▶ Extracto del documento
########

Ocurre, sin embargo, que todo lo anterior, toda esa técnica implacable está puesta al servicio de un tema espinoso: la localización, captura y ejecución de un terrorista. Del más conocido del mundo, además. Y, así, aparecen los detractores habituales que intentan convencer de que esta opción es perversa, que Bigelow hace gala de una equidistancia inmoral y reprobable. Supongo que para quienes sostienen esto no es necesario con que existan miles de películas propagandísticas de un lado y de otro: siempre hace falta una más. Que una cineasta plantee un ejercicio en el que deja al espectador la tarea de rellenar los huecos no es aceptable. Es una perspectiva comprensible: al fin y al cabo, esa tarea es ciertamente incómoda, no estamos acostumbrados como espectadores a esta desideologización tan salvaje, a que nos dejen pensar por nosotros mismos. Deduzco que esta línea de pensamiento exige que se nos sirvan siempre panfletos, que el “mensaje” sea obligatorio, que para hacer cine haya que presentar el carnet a la entrada. Lo siento, pero no puedo estar más lejos de esta consideración: yo veo la vía Bigelow como la más efectiva posible (ninguna tribuna de opinión dejaría el poso y la reflexión que deja esta película) y agradezco hasta el infinito como espectador que me ahorre los melodramas, que Jessica Chastain no se líe con su compañero y que no sepamos nada sobre las hijas de ningún protagonista. Al que le vayan estas cosas, que pregunte en la ventanilla de al lado: Oliver Stone le atenderá encantado. Aquí simplemente no interesa.

########

▶ Datos proporcionados
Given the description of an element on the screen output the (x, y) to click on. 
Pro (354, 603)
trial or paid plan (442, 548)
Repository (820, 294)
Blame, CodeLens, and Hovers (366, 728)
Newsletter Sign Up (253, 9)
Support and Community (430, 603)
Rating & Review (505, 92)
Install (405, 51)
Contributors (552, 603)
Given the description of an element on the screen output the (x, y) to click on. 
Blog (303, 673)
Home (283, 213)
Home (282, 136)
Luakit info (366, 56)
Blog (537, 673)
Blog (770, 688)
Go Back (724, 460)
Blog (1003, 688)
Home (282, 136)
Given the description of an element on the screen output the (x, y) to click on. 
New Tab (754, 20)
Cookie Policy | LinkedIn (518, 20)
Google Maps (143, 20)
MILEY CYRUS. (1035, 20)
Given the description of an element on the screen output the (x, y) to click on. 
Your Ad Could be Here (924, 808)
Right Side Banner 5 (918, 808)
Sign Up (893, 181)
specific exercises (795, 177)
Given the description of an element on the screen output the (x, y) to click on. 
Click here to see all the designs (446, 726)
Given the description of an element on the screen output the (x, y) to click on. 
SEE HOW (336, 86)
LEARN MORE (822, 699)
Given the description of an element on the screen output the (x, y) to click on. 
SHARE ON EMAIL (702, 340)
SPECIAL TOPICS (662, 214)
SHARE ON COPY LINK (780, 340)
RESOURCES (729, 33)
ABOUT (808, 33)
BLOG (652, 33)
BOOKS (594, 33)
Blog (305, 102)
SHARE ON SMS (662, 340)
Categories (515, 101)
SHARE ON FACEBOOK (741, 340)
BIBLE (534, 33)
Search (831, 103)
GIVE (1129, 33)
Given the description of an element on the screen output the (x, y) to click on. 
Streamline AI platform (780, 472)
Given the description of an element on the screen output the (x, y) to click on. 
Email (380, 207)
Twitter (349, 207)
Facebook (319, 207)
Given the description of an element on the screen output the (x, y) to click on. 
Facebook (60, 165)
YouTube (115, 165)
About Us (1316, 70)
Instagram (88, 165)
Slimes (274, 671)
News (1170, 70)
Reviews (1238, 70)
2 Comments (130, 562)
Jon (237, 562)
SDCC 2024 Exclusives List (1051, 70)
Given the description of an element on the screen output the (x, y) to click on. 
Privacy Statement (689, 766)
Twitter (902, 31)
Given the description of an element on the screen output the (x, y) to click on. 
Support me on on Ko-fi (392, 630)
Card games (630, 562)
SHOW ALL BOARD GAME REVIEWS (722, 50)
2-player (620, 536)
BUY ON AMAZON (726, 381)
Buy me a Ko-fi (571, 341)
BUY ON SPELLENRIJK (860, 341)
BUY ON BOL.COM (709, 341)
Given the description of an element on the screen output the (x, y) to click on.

########

▶ Ejercicios propuestos
**a)** Resume en forma de lista el párrafo del extracto que empieza con «Ocurre, sin embargo», conservando sus hechos principales.
**b)** Según el extracto, ¿a qué cineasta debería acudir el espectador al que le gusten los melodramas?
**c)** Prolonga el extracto sobre la película de Bigelow a partir de su última frase, «Aquí simplemente no interesa».

▶ Soluciones
**a)**
- La técnica implacable de la película sirve a un tema espinoso: la localización, captura y ejecución del terrorista más conocido del mundo.
- Los detractores habituales acusan a Bigelow de una equidistancia inmoral y reprobable.
- El autor ironiza con que, para ellos, nunca bastan las miles de películas propagandísticas que ya existen.
- Según el autor, esos críticos no aceptan que el espectador deba rellenar los huecos ni que se le deje pensar por sí mismo, y exigen siempre panfletos y un «mensaje» obligatorio.
- El autor considera la vía de Bigelow la más efectiva posible, pues ninguna tribuna de opinión dejaría el poso y la reflexión que deja la película.
- Agradece que se prescinda de los melodramas: Jessica Chastain no se lía con su compañero y no se sabe nada de las hijas de ningún protagonista.
- A quien quiera eso lo remite a Oliver Stone.

**b)** A Oliver Stone.

**c)**
En resumen: ni puto caso. Probablemente quienes dicen que esta película defiende la tortura son los mismos que afirman que la «Blancanieves» de Pablo Berger es protaurina: cualquiera acaba encontrando siempre lo que le se empeña en buscar. Pero sería de una miopía salvaje, porque esta obra mayúscula e impecable (a ver si vemos este 2013 otros treinta minutos como los del espectacular asalto a la morada del terrorista) está a la altura de los ambiciosos objetivos que se planteaba. «La Noche Más Oscura» es, efectivamente, una obra trascendente, de plena relevancia, que triunfa en un reto que nadie había tenido todavía la valentía de afrontar a este nivel: traducir en imágenes ese poderoso y escurridizo icono llamado Osama Bin Laden. Uno de esas raras ocasiones en las que uno es consciente de que lo que está viendo tiene todos los números para perdurar y entrar en eso tan pomposo llamado “historia del cine” como perfecto documento del aquí y ahora.